She stopped in the doorway. "I know," she said.
"God bless you for it," said Cole.
Two days later, Mingo's fever broke, and it seemed likely that Babe and Drew were also about to make it over the hump and start the slow recovery. They were still as weak as babies.
Meanwhile, Arty and Benny were now in the full crisis of fever, and so was Cole. So were most of the soldiers on the base, since they had been infected at nearly the same time.
Cecily couldn't believe that some of the caregivers complained about how many resources the soldiers were using up. "We came here for the Nigerians, not to take care of soldiers," one man said. "We're not camp followers."
Cecily didn't answer him as she wanted to.

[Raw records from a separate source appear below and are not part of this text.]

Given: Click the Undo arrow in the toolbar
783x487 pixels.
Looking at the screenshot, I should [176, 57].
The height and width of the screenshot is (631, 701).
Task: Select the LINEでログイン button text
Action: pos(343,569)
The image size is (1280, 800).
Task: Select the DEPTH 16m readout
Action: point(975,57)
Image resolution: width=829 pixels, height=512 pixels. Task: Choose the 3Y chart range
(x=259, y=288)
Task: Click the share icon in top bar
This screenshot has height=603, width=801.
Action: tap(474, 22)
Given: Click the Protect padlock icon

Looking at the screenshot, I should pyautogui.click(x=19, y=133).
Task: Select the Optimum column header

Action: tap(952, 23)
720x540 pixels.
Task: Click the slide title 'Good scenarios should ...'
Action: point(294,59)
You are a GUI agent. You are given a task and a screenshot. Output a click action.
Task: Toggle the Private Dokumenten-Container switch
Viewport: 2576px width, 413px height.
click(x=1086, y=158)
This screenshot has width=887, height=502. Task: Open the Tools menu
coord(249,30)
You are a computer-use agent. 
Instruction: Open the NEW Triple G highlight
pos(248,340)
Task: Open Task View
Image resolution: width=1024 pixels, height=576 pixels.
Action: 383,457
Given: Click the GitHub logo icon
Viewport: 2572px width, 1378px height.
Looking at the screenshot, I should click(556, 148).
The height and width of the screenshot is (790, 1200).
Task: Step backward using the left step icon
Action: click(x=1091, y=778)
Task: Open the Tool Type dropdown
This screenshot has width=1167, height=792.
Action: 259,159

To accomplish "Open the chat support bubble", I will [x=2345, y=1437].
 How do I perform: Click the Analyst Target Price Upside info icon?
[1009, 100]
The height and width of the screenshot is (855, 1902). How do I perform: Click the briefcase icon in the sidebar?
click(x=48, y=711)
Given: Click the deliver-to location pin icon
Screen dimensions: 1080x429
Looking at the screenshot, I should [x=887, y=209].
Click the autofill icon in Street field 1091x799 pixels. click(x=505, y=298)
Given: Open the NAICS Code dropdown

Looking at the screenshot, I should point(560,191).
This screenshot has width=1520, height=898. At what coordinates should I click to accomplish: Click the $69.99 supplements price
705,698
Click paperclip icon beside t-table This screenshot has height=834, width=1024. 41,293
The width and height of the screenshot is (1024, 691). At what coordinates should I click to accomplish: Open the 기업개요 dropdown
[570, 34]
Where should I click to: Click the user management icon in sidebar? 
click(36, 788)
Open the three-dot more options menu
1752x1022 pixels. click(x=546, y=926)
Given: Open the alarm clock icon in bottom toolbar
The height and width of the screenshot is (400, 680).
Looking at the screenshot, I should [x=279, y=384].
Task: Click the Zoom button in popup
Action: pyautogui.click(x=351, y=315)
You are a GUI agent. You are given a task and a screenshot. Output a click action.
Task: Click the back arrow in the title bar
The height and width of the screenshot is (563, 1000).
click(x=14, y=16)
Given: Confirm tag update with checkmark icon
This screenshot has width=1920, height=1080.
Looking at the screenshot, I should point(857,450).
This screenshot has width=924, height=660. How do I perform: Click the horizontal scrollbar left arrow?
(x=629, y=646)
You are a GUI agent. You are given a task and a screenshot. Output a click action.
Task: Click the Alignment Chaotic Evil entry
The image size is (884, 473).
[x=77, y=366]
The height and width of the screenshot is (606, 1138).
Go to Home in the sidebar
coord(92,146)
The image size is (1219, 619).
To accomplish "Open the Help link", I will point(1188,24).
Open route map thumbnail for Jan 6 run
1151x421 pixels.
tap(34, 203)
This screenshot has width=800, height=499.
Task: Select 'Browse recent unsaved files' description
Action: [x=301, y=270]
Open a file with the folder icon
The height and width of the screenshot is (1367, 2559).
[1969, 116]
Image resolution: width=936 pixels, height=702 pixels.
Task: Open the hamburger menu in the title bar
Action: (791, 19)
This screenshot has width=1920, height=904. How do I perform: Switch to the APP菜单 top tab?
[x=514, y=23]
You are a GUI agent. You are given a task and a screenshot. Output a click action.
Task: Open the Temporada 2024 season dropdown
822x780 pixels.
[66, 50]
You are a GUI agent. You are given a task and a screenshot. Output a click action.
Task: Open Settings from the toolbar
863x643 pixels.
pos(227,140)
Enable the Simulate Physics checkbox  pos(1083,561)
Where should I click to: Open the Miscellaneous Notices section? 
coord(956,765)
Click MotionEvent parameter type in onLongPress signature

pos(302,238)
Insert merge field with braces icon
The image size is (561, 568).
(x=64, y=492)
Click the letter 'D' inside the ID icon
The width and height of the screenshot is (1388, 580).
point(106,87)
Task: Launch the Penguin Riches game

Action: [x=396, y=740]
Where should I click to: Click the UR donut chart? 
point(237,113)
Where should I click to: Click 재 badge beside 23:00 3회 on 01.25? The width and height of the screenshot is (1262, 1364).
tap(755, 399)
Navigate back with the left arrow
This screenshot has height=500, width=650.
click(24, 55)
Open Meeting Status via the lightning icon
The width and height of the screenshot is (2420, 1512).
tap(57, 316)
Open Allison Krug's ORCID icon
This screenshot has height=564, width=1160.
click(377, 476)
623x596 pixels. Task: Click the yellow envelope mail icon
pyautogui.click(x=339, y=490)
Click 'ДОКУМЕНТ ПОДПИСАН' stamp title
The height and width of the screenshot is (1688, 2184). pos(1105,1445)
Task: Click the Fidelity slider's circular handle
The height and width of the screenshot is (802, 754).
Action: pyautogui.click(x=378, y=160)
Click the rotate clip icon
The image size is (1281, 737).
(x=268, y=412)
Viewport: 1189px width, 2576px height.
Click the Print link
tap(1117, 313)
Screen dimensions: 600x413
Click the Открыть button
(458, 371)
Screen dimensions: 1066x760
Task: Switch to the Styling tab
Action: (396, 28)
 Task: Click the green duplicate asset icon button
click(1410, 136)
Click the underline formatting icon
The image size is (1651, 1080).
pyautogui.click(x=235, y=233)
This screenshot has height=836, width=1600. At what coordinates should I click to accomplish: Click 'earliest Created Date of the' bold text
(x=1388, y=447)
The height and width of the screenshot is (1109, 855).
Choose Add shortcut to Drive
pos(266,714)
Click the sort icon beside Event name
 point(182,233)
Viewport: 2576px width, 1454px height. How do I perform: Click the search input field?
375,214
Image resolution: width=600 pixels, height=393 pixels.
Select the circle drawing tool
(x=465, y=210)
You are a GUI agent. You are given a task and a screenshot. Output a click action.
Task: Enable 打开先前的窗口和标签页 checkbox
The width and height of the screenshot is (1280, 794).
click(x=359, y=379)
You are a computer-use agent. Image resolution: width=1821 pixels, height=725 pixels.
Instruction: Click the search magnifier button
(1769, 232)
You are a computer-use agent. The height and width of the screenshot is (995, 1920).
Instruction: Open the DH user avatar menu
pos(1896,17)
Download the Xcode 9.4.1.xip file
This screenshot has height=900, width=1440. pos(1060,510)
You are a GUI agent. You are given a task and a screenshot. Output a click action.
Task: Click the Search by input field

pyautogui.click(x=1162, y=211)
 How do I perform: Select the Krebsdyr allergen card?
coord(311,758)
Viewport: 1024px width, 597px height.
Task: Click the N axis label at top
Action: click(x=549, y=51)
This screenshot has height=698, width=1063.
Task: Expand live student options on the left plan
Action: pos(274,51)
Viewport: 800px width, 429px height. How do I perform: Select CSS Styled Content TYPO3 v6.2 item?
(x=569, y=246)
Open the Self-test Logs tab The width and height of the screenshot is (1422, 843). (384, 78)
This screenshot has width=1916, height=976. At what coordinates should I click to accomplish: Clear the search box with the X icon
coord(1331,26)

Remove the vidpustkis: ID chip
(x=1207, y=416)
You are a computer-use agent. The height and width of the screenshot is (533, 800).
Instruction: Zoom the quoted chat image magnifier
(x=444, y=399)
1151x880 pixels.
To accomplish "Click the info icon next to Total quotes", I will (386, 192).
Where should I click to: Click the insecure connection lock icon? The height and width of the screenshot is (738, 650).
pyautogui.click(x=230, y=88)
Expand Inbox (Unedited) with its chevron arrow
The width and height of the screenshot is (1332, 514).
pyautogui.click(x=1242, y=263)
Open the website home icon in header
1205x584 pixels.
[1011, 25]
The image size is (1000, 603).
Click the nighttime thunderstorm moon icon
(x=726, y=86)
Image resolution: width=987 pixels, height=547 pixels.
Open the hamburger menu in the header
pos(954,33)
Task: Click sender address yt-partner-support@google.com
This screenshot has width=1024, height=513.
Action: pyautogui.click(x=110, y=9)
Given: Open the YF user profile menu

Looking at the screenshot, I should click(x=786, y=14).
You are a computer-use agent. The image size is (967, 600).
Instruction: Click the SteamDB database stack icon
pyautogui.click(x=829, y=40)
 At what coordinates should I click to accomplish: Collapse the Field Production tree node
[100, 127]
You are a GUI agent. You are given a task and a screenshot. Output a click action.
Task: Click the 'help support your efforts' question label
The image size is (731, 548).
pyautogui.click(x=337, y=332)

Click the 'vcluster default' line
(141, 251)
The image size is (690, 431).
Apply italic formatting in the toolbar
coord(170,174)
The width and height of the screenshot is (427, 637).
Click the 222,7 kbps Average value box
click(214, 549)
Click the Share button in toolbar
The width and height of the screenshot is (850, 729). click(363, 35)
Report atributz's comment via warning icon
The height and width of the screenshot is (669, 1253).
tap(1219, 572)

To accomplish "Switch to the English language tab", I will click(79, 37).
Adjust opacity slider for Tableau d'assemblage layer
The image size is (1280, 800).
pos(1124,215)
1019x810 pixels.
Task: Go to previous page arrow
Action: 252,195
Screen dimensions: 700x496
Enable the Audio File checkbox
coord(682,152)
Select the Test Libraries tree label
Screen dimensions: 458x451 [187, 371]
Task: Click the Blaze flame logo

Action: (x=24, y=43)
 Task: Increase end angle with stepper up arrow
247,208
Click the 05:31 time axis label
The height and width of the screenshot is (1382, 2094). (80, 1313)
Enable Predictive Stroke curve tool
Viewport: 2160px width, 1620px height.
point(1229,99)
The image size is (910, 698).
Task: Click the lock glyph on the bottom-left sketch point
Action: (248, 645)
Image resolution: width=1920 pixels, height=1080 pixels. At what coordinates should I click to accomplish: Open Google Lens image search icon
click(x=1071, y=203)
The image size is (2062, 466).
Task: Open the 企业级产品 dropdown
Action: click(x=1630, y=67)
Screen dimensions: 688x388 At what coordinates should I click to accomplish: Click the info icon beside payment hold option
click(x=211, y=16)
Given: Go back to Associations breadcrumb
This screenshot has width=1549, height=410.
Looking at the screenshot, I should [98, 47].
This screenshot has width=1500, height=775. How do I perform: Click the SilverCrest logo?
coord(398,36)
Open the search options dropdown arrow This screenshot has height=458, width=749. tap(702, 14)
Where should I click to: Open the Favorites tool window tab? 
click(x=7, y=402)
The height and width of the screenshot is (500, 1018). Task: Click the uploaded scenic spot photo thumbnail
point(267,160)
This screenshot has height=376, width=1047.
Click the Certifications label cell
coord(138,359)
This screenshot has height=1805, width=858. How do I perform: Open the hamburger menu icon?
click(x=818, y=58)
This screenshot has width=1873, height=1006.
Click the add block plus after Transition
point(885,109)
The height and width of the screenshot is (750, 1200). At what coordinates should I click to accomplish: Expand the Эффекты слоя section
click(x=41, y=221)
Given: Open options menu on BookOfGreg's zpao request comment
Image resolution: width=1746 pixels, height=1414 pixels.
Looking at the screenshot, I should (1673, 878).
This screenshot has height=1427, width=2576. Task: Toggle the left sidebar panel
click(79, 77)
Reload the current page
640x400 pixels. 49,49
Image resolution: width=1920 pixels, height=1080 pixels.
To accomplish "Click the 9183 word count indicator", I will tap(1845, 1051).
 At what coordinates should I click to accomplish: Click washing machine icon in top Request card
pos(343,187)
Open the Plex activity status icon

She merely waited for a few beats of silence, in which everyone else seemed a little embarrassed for him; or perhaps they were all expecting her response to be harsh.
Instead she merely said, "They're sick, they're children of God, and they're here," she said. "You aren't on the base rotation, are you?"
The man admitted he was not.
"Then it doesn't affect you," she said.
"There are thousands of people out there that we haven't gotten to yet," insisted the man, perhaps not realizing how every word stabbed her to the heart. "And they'll die without our reaching them because this base is taking up so many of our people."
"Those people out in the city," said Cecily, managing to keep her voice calm, "have families, most of them, and they're taking care of one another. We're all these men and women in uniform have. I hope you don't think that because they volunteered to serve their country in uniform, they are somehow undeserving of God's love and our help."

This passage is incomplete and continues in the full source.